> **Tasks to complete**:
(1) In the hotel insolvency text, put this sentence into Spanish: "Hotels excessively reliant on agents and booking websites suffer badly – they can easily lose up to 25% of the room rate in commission."
(2) Copy a part of the hotel insolvency text word for word. Begin at the words that have "144 hotel operators" and stop after "beaten in 2012.".
--- Text provided ---
Statistics for hotels and hospitality distress
According to the official statistics from the Insolvency Service on Industry Insolvencies to September 2019 (table A1c, lines 243-248) the industry as a whole in the UK is taking a gradual turn for the worse.
144 hotel operators became insolvent in the 12 months to September 2019, the worst figure since 2014, a rise of 60% on the year before. Taking into account the wider definition which also encompasses holiday parks, caravan parks and other short-stay accommodation it rises to 173 sites, a figure last beaten in 2012.
Revenue from overseas visitors not the cause
Oddly, the fall in profitability and corresponding increase in insolvency is not caused by any fall in overseas visitors. The recent ONS Overseas travel and tourism provisional results to September 2019 show marked increases in both: (a) visits to the UK by overseas residents – 3.1 million in September 2019 (3% more than in September 2018), and (b) spend by overseas residents – £2.4 billion on visits to the UK in September 2019 (21% more than in September 2018).
Costs are main cause of falling profit
The ever-reliable Hotstats gives a clearer picture of the cause of hotels’ falling. Hotstats’ latest data on UK hotels’ profitability shows that the 12 month fall in GOPPAR (“gross operating profit per available room“) of 1.8% across the UK (a 2.4% fall in London) comes from increased cost, in spite of the growth in total revenue.
The weakness in Sterling (which fell from €1.44 in 2015 to a low of almost parity with the Euro in August 2019) has made the UK unattractive as a destination for foreign workers, causing staff costs to increase (payroll has increased by 2.3% between November 2018 and November 2019), and has substantially increased the cost of supplies.
Hotels excessively reliant on agents and booking websites suffer badly – they can easily lose up to 25% of the room rate in commission.
Having identified cost as the main culprit, non-rooms revenue has also been hit, possibly as a result of a fall in confidence by businesses and consumers which has made them more cautious about discretionary spending.
--- Information ---
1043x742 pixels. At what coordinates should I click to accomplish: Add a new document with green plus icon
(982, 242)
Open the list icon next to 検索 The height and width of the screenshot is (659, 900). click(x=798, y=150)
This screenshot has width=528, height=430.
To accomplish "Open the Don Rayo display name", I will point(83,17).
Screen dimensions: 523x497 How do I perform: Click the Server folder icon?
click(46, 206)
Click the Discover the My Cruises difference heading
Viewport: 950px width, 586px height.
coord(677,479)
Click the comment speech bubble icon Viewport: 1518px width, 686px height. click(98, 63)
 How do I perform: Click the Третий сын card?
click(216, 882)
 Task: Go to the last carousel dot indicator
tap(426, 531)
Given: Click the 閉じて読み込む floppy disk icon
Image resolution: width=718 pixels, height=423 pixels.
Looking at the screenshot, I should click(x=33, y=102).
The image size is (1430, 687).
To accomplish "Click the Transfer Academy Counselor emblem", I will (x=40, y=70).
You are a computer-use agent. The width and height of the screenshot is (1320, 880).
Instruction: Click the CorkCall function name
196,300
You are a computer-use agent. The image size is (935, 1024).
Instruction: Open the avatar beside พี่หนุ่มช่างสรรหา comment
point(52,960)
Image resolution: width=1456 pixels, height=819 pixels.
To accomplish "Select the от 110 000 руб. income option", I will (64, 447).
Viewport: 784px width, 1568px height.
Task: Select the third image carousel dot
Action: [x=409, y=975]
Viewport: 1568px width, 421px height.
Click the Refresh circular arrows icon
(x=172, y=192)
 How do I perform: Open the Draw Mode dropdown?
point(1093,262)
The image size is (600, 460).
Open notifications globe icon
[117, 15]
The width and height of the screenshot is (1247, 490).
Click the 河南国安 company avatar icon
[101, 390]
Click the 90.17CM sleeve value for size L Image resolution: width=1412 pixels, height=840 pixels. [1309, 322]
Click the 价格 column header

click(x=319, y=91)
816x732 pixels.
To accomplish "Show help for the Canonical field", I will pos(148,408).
---
> **Answers per task**:
(1) Los hoteles que dependen en exceso de agentes y sitios web de reservas sufren mucho: pueden perder fácilmente hasta el 25 % de la tarifa de la habitación en comisiones.

(2)
144 hotel operators became insolvent in the 12 months to September 2019, the worst figure since 2014, a rise of 60% on the year before. Taking into account the wider definition which also encompasses holiday parks, caravan parks and other short-stay accommodation it rises to 173 sites, a figure last beaten in 2012.